'Çankaya'da Erdoğan, Başbakanlık'ta Gül'

Cumhurbaşkanlığı seçimleriyle ilgili konuşan AK Parti Genel Başkan Yardımcısı Mehmet Ali Şahin, ''Gönlümden geçen düşüncedir bu. Çankaya'da Recep Tayyip Erdoğan, Başbakanlık'ta Abdullah Gül" dedi.

'Çankaya'da Erdoğan, Başbakanlık'ta Gül'

AK Parti Genel Başkan Yardımcısı Mehmet Ali Şahin, AK Parti Safranbolu İlçe Başkanlığı'nca bir düğün salonunda düzenlenen "İstişare ve Danışma Toplantısı"nda konuştu.

Şahin, 2015 seçimlerindeki en önemli hedeflerinden birinin, AK Parti olarak güçlü bir şekilde parlamentoda yer almak olduğunu anlattı.

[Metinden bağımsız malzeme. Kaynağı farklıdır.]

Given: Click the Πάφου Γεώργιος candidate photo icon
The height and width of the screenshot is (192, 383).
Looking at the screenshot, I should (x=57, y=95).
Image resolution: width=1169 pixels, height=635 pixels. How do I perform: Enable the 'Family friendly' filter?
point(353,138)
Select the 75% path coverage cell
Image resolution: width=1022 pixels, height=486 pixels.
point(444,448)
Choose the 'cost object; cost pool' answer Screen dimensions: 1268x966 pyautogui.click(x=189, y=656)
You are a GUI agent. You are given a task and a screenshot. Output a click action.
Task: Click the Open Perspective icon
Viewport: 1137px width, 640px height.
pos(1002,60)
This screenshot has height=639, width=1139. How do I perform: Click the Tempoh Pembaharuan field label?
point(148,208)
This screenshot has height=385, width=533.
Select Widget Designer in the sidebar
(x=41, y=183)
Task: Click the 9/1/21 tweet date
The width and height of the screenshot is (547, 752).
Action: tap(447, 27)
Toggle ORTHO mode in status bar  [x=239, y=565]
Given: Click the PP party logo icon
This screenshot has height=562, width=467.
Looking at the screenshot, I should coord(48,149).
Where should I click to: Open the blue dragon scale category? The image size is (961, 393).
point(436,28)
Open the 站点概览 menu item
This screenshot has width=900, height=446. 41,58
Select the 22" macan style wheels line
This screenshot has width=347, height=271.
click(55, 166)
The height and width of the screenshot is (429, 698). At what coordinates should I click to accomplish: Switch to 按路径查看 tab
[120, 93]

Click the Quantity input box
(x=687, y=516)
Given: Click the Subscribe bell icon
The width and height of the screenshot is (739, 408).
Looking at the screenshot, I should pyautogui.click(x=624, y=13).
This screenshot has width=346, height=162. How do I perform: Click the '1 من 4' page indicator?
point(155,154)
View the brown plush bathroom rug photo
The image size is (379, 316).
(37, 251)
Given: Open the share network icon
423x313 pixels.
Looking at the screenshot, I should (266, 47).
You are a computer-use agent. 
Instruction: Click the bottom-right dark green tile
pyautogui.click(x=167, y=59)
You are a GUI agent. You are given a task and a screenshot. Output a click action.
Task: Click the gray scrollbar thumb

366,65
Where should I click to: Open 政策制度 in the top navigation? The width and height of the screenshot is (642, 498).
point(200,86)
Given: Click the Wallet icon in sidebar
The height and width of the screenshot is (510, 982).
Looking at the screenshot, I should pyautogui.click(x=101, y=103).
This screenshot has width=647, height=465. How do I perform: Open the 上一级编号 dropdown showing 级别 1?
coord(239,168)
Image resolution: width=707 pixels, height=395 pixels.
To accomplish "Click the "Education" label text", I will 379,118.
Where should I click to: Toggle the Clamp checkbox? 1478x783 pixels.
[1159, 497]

Bu sonucu elde edebilmeleri için partinin başında bulunacak kişinin şahsiyetinin de önemli olduğuna değinen Şahin, sözlerini şöyle sürdürdü:

"Bunu kendi aramızda konuşuyoruz. Mutlaka Başbakanımız, Abdullah Gül beyle de görüşüyordur. Kişisel düşüncem; bunu dar çerçeveli toplantılarda da ifade ettim şimdi de etmekte bir sakınca görmüyorum, Cumhurbaşkanımız Abdullah Gül'ün, ki bu partiyi birlikte kurduk, Tayyip Erdoğan aday olur ve cumhurbaşkanı seçilirse partiye yeniden geri dönmesi, genel başkanlığına gelmesi ve 2015 seçimlerinde AK Parti iktidarının başbakanı olmasıdır. Gönlümden geçen düşüncedir bu. Çankaya'da Recep Tayyip Erdoğan, Başbakanlık'ta Abdullah Gül."

Şahin, bu sırada bir katılımcının, "Sen varsın" sözüne, "Ben haddimi bilirim" diye karşılık verdi.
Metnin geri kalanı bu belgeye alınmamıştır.